#### WHAT IS ASKED
Copy the lines from the one containing "Open more options on obrie's tweet" through the one containing "(x=91, y=47)", inclusive, with "search field" changed to "search box" and nothing else altered.

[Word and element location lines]
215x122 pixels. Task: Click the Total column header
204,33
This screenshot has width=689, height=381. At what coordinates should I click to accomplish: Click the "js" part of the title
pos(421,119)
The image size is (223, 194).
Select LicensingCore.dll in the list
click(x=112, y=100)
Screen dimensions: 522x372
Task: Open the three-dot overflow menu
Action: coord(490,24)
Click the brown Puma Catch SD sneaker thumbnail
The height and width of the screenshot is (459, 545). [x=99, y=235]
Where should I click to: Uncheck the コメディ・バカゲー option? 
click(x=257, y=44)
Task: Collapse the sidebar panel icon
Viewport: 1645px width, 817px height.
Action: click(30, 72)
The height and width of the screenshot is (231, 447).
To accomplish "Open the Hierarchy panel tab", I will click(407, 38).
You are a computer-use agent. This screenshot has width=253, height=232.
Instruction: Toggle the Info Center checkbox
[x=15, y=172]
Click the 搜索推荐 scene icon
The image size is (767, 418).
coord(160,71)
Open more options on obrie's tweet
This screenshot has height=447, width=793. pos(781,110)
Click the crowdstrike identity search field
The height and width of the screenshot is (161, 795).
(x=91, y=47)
* * *
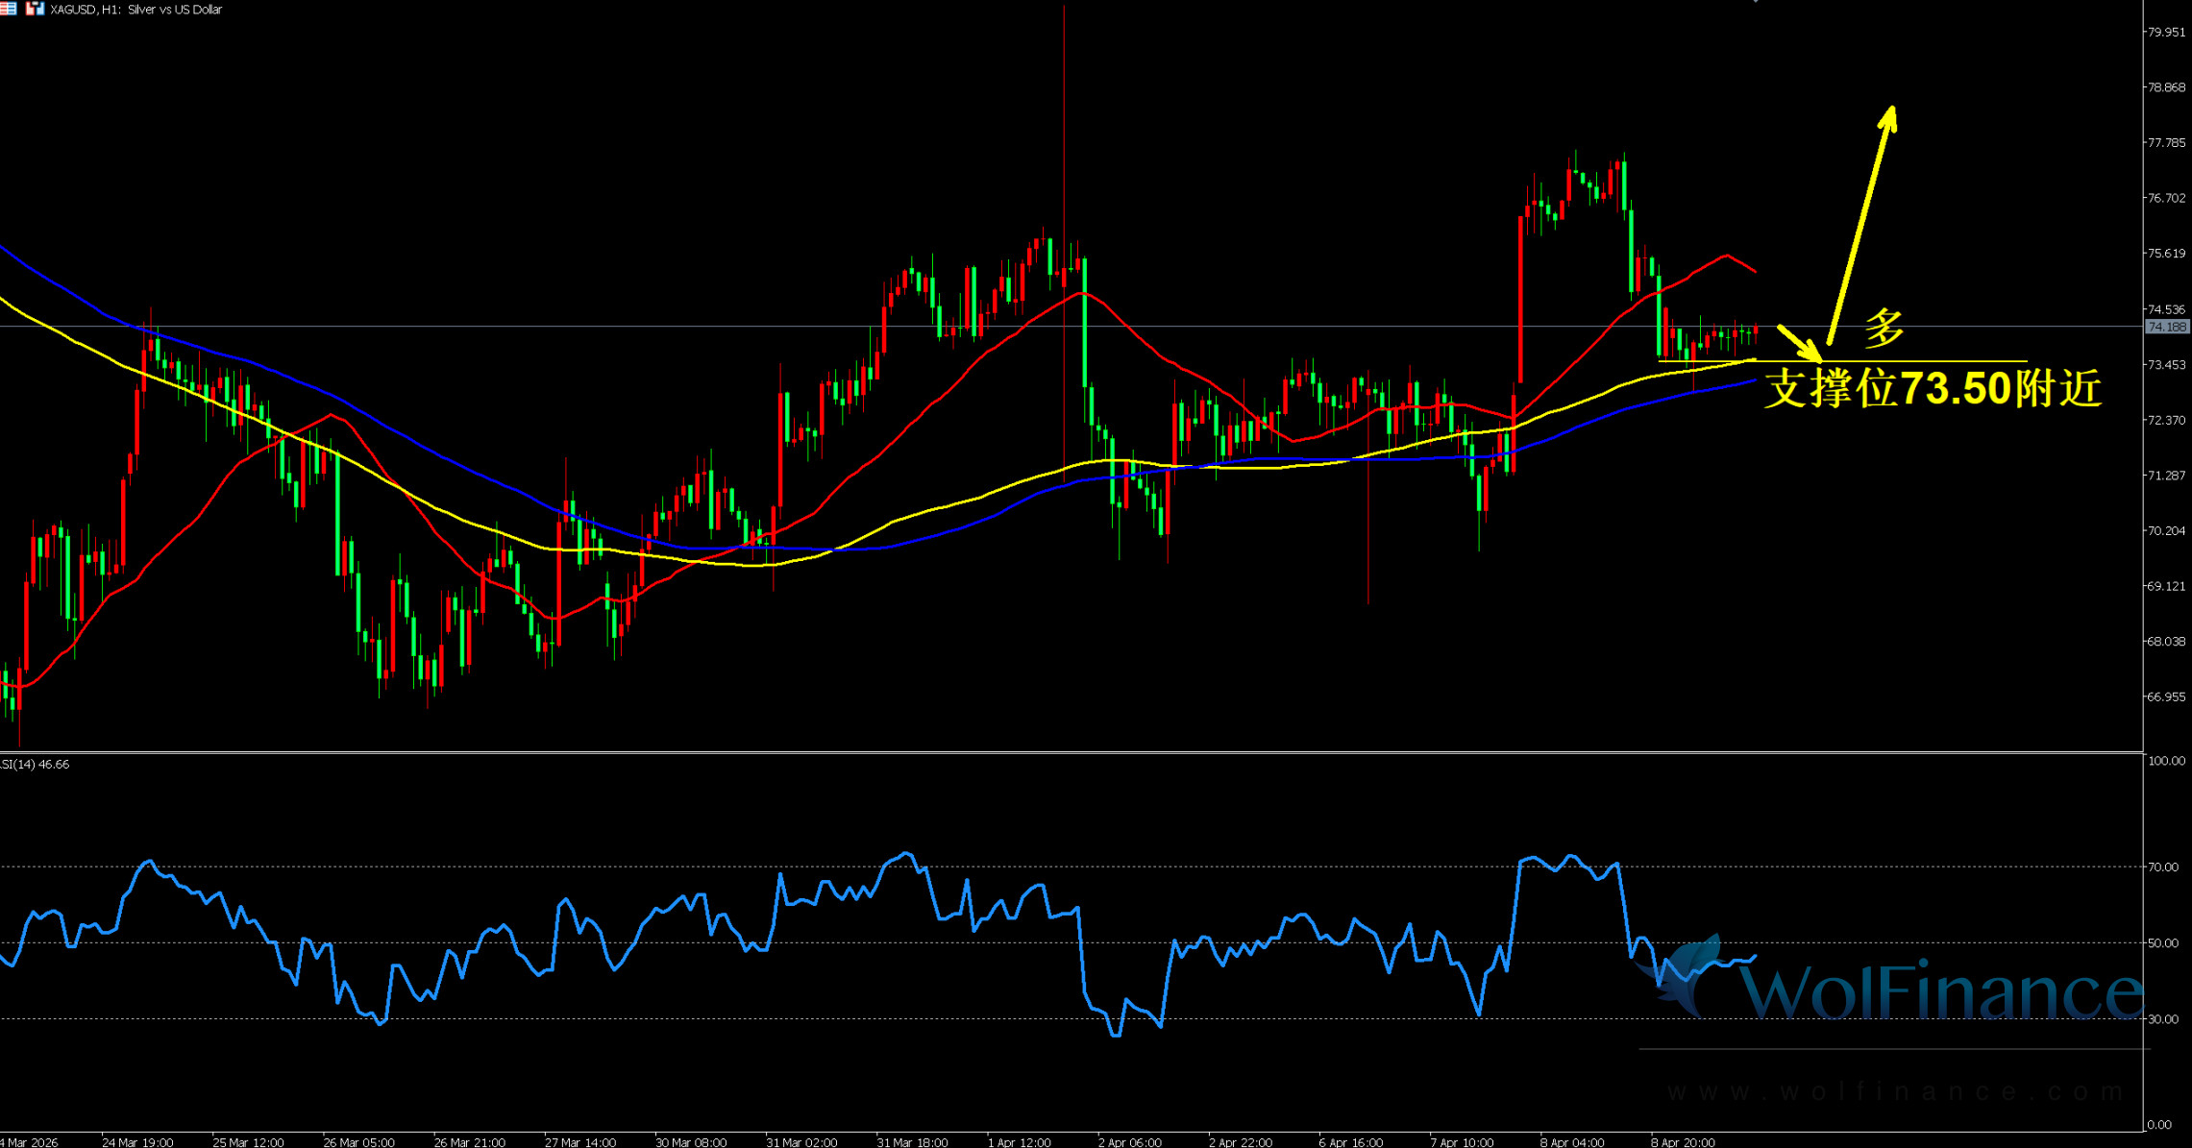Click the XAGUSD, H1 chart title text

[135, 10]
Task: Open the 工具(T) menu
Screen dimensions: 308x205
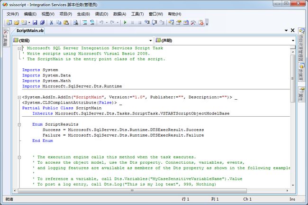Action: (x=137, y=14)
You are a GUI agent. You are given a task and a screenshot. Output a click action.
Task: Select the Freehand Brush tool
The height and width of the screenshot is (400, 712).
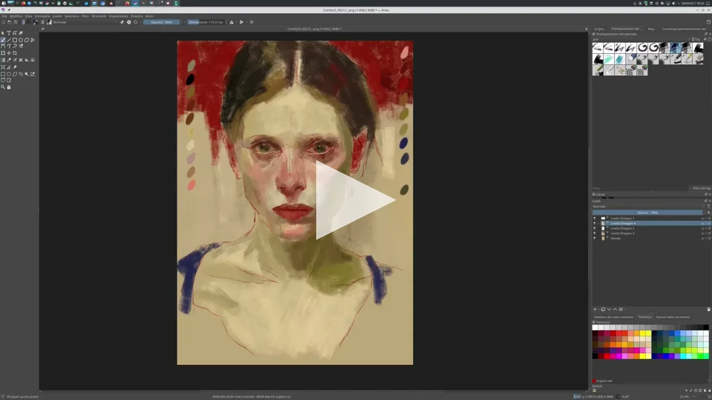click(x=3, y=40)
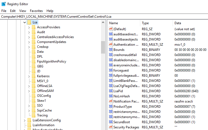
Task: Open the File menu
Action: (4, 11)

#### FULL SOLUTION
Open more options on obrie's tweet
This screenshot has height=447, width=793. pos(781,110)
Click the crowdstrike identity search box
The height and width of the screenshot is (161, 795).
(x=91, y=47)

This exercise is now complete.